Department of Justice
U.S. Attorney’s Office
Western District of Washington

Friday, April 5, 2013

Anacortes Nurse Pleads Guilty to Tampering with Narcotic Pain Medications at Hospice Facility

Stole Morphine For Her Own Use, Replacing It With Tap Water

            A 33-year-old nurse from Anacortes, Washington pleaded guilty today in U.S. District Court in Seattle to tampering with consumer products and acquiring a controlled substance by fraud or misrepresentation, announced U.S. Attorney Jenny A. Durkan.  ERIN LINVOG, a former nurse at Fidalgo Care Center & Rosario Assisted Living, faces up to ten years in prison when sentenced by U.S. District Judge Richard A. Jones on July 12, 2013.

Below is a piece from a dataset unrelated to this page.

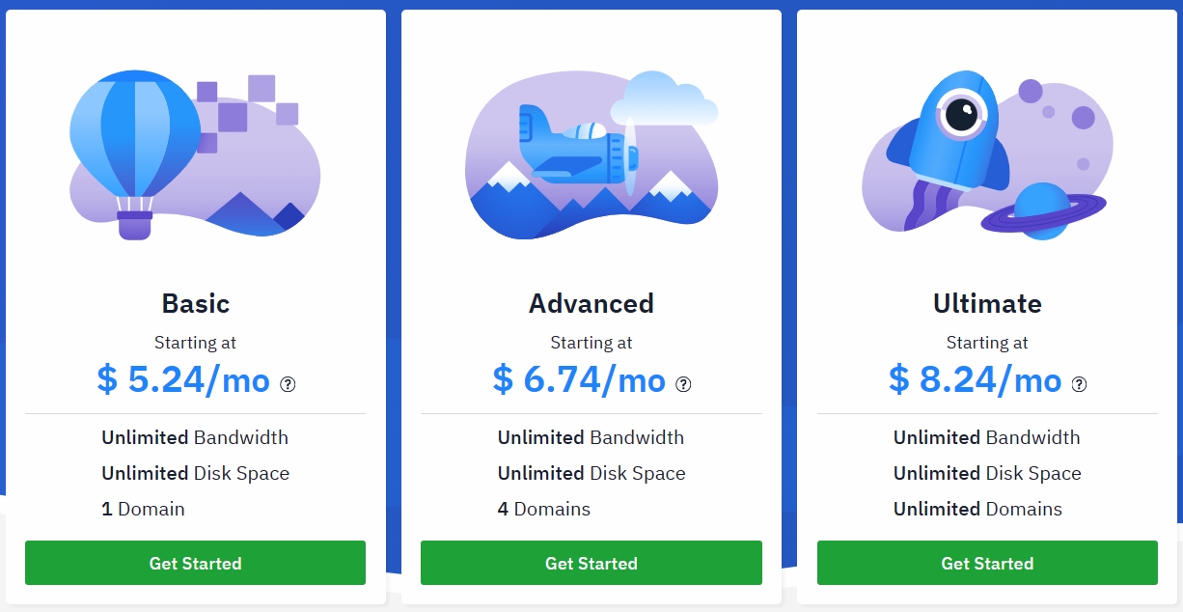Click the cloud above the airplane

(x=664, y=97)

            According to the facts admitted in the plea agreement, in June 2010, LINVOG began working at the Rosario Assisted Living Center, an elder care facility in Anacortes, Washington, that offers skilled nursing and hospice care to terminally ill patients.  LINVOG became credentialed as a registered nurse in November 2011.  Sometime in late 2011, LINVOG began stealing narcotics from the facility for her own use.  Using her position and authority as a nurse, she requested and received orders for morphine from pharmacies on behalf of Rosario patients, but then diverted entire bottles of narcotics rather than properly logging them into the assigned medicine carts.  Moreover, in multiple instances admitted in the plea agreement, LINVOG removed liquid morphine from medicine bottles for her own use, and replaced the missing morphine with tap water, before returning the tampered bottles back to the facility’s medicine carts, where they could have been, and at times were, administered to patients.

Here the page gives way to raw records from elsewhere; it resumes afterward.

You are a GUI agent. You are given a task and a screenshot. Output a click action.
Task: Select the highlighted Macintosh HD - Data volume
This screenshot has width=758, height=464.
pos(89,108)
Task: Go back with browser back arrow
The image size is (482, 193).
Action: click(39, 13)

The morphine was intended to alleviate the pain of various elderly patients in end-of-life care.  LINVOG’s conduct meant that patients near the end of their life were receiving inadequate amounts of medicine to treat their pain and discomfort, and that medical staff did not have a clear picture of the appropriate dosage – since the morphine on hand was diluted.  The conduct created the risk that patients could be overdosed if treated with non-diluted medicine, as well as the risk they would suffer needlessly in their final days.  LINVOG’s conduct was discovered by the facility in February 2012, which led to her termination shortly thereafter.

            The case was investigated by the United States Food and Drug Administration, Office of Criminal Investigations, and the Anacortes Police Department.  The case is being prosecuted by Assistant United States Attorneys Steven Masada and Jerrod Patterson.